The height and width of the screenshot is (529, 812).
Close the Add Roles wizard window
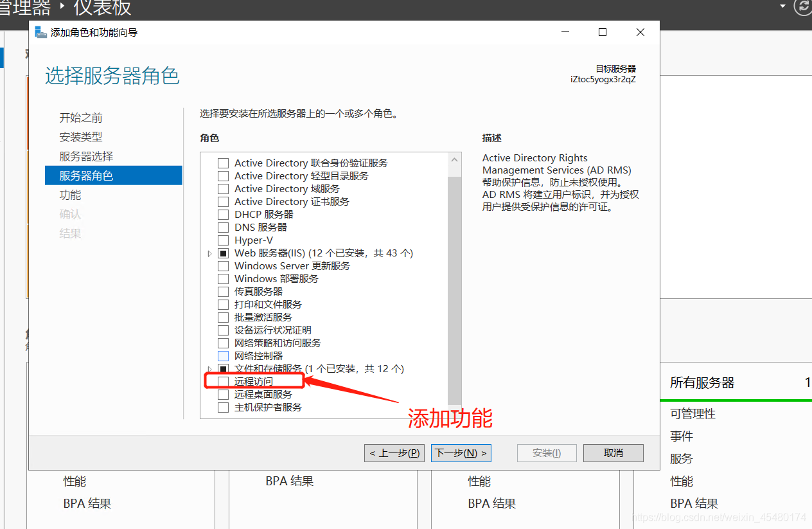click(x=640, y=32)
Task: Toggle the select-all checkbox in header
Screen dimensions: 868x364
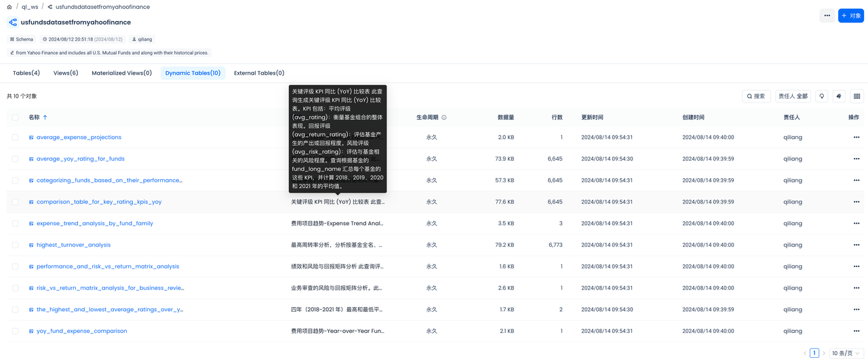Action: point(16,117)
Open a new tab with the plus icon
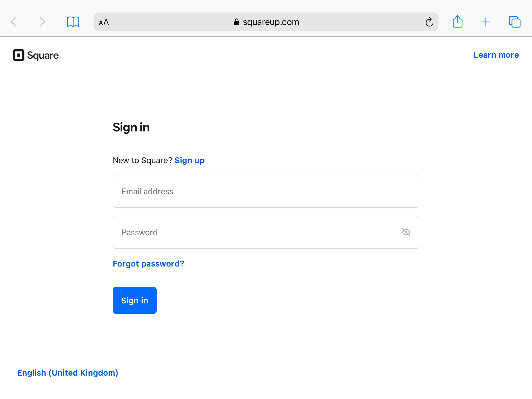The image size is (532, 399). pos(486,22)
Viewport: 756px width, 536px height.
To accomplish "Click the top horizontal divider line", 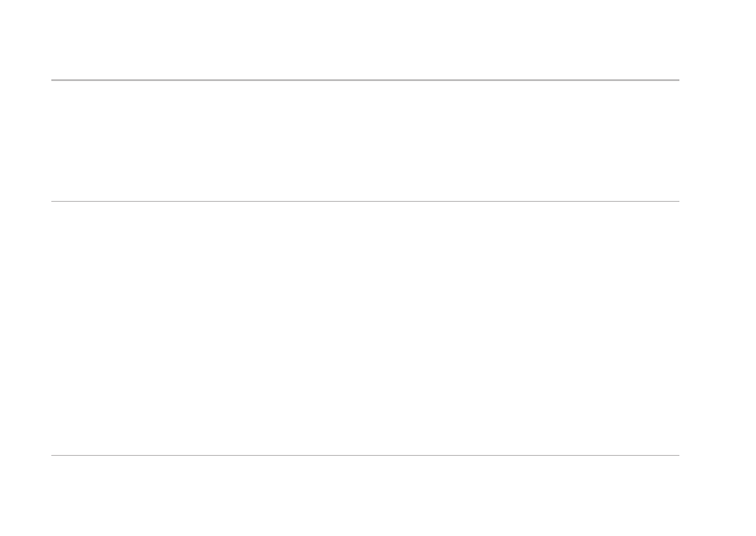I will point(270,80).
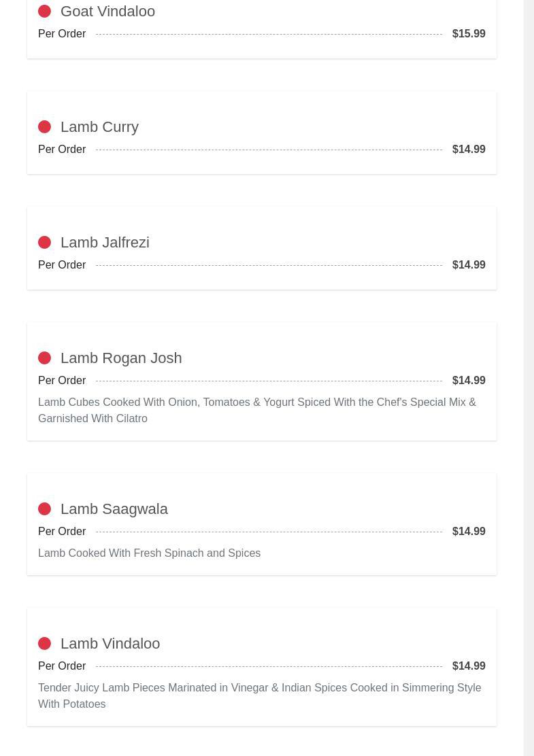The width and height of the screenshot is (534, 756).
Task: Select the Lamb Saagwala dish title
Action: pyautogui.click(x=114, y=509)
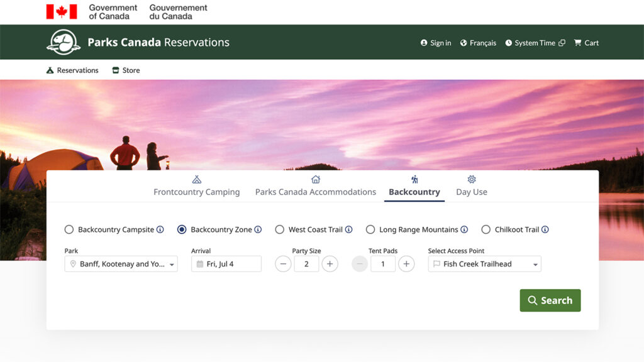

EXERCISE
No picture is to be printed. Output exactly the lines above from the line containing "Open a new tab with the plus icon" through the line containing "Viewport: 756px width, 536px height.".

REPLY
Open a new tab with the plus icon
The image size is (532, 399). pos(486,22)
Viewport: 756px width, 536px height.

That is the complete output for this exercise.